If getting a federal style State Senate was a serious priority for new state advocates they should shift their movement to changing the structure of California counties, a far easier objective to achieve. This will also create a new legal theory for the Supreme Court to revisit Reynolds v. Sims. Paper counties need to merge with functional neighbors or break themselves up, attaching the pieces to other counties. Lake County is one pretend county that should split between the Putah and Cache Creek watersheds. The South half would return to Napa and Clear Lake would go to Mendocino, if they will have us.

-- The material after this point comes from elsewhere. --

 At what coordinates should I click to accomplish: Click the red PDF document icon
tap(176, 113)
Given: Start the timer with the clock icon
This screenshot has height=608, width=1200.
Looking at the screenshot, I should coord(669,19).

Assuming some modern operations requires a minor metro city of at least 50,000 people. If a county doesn’t have one for the new federal Senate they must merge or split. Remember, this is also to support a new theory to overturn Reynolds v. Sims. If the State Senate is to be a House of Counties then all counties must be modern stand alone entities with a power center and not just a bump on the highway.

One wonders if the current Jefferson flare up is also a rebellion against popular representation, due to rural counties ending up unpopular on many hot propositions. This is reflected in vote totals for Proposition 215 in 1996 which passed in the State of California. But the Jefferson counties may be sore losers. Fourteen out of 20 of the coveted counties, which total 1,763,000 people, voted against Medical Marijuana. Could Jefferson be a new “reefer madness” state? Does the Jefferson crowd know how much a drug war costs? The rebels may have a rebellion within their own ranks in Mendocino and Humboldt, which smoked in with 64.5% and 57.1% of the vote. And just how would the State of Jefferson deal with the Emerald State movement?